Em Pontedeume  apreciei o seu excelente enquadramento paisagístico, onde a ponte, a baia e a Torre dos Andrades são, sem dúvida, os seus ex-libris.
Pontedeume
Depois de Bañobre, cruzámos a ponte medieval sobre o río Baxoi, coincidindo com o Caminho Real, andámos cerca 300m. por um caminho de terra até chegar a Miño , onde gozámos um banho na ria e nos deliciámos com a cozinha galega, num restaurante integrado na zona verde contígua à praia.

 Ponte medieval sobre o río Baxoi,
Particularmente saboreei uns magníficos Chipirones, enquanto o Quim e o Zé se entretiveram com um bem confeccionado prato de carne de cerdo  e batatinhas fritas.

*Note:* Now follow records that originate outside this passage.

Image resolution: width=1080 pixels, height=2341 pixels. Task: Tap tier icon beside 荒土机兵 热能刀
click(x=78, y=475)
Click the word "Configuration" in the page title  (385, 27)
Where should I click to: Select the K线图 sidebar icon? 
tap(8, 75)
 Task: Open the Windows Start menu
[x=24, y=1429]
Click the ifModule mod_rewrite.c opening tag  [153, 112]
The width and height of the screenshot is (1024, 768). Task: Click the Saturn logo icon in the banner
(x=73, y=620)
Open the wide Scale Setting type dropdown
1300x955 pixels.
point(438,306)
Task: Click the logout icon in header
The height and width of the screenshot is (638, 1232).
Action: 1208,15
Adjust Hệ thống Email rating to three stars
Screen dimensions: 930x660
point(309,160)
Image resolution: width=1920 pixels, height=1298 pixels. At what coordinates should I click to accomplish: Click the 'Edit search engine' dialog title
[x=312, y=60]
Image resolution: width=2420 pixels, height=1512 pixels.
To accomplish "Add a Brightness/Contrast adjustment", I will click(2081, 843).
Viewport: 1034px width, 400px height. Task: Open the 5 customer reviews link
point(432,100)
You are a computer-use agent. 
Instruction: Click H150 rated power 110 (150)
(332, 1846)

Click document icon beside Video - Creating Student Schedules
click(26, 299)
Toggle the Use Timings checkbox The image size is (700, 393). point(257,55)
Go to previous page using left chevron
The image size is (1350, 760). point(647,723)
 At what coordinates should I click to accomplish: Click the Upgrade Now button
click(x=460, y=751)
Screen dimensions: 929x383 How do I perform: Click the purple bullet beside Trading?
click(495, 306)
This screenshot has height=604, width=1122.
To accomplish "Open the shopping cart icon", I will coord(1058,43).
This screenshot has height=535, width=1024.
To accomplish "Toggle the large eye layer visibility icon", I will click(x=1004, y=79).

Após o banho na praia e a farta refeição, quem iria vencer a subida de forte inclinação, apenas pela sombra de proveniente de frondosos bosques de carvalhos e castanheiros, para chegar a Betanzos?!

Praça central de Betanzos, antiga capital da Galiza

Mas, lá tivemos que prosseguir para  a bonita cidade Betanzos, antiga capital da Galiza, onde decidimos pernoitar. Trata-se de uma cidade tipicamente galega, banhada pela ria que lhe dá o nome e a graça.

O Caminho Inglês caracteriza-se sobretudo pelo verde dos bosques, com uma primeira parte a decorrer paralela à ria de Ferrol e depois de Betanzos. As duas subidas de relevo mais acentuado, embora difíceis, também não nada que não se possa fazer.

Peregrinos a cavalo no Caminho Inglês
É um Caminho tranquilo onde se convive muito bem com a natureza e a pacatez do quotidiano rural galego. A sombra dos bosques na maior parte do seu trajecto ajuda a torná-lo bastante agradável de percorrer.

Os Três Santiagos Matamouros 
A chegada a Santiago é sempre mítica, com o aproximar da Praça do Obradoiro sente-se mais presente o espírito do Caminho . Quase em sobreposição à alegria de mais uma etapa cumprida, é indisfarçável uma certa nostalgia, ficando a ideia, quase o compromisso, de repetir no ano seguinte.